I was very interested to discover
in his emailed response of 11 August 2016 to my enquiry sent to him a day
earlier (and also in a subsequent, more detailed phone conversation between us
regarding this matter) that Prof. Groves aired precisely the same thoughts that
had occurred to me when perusing the image. Here are his most significant
comments from his email:
I certainly agree with you about the goat… [and] if you
[look] carefully there is a very distinct join along the forehead. I
would think it just must be that rare thing, a goat standing in water (or else
the water has been photoshopped into the picture)… The other one [horn] is just
visible at the base, evidently skewed backward. It may be that the only
frontlet and horns available to the photographer or photoshopper was defective
in some way, maybe the right horn had broken off and what remained of it was
pulled out of sight… The rather scruffy hair along the bases of the horns is
brownish.
Summarising
his emailed and phone comments: Prof.
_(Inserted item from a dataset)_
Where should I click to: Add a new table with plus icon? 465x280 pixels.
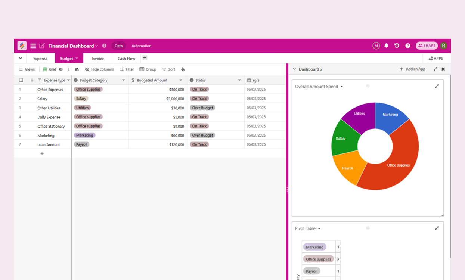pyautogui.click(x=145, y=58)
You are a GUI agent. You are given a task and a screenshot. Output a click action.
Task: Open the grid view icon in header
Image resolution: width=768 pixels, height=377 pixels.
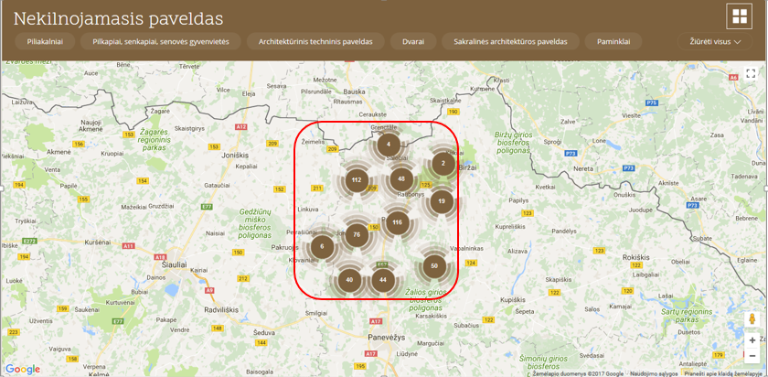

Groves personally deemed the photo to be
of a domestic Cambodian goat either directly photographed or digitally
photoshopped standing in water, with a Pseudonovibos frontlet bearing
brown hair at its base either physically attached to or digitally photoshopped
onto its black-haired head, and with one of the frontlet's horns broken off or twisted
virtually out of sight. A nice touch also commented upon by Prof. Groves was
the snake hanging down from the fully-visible left horn, because this
immediately recalls the horn-biting snake-related folklore linked to the kting voar.
All
in all, a photograph every bit as enigmatic as the highly ambiguous animal that
it purportedly portrays – a fitting conclusion, in fact, to a lengthy, tortuous
tale as twisted and contorted as the spiralled horns of Pseudonovibos itself!
I
wish to dedicate this ShukerNature blog article to the memory of Prof. Colin
Groves, in grateful thanks to him for his kind and always much-valued assistance
and responses to my many enquiries on all manner of mutually interesting
wildlife subjects down through the years.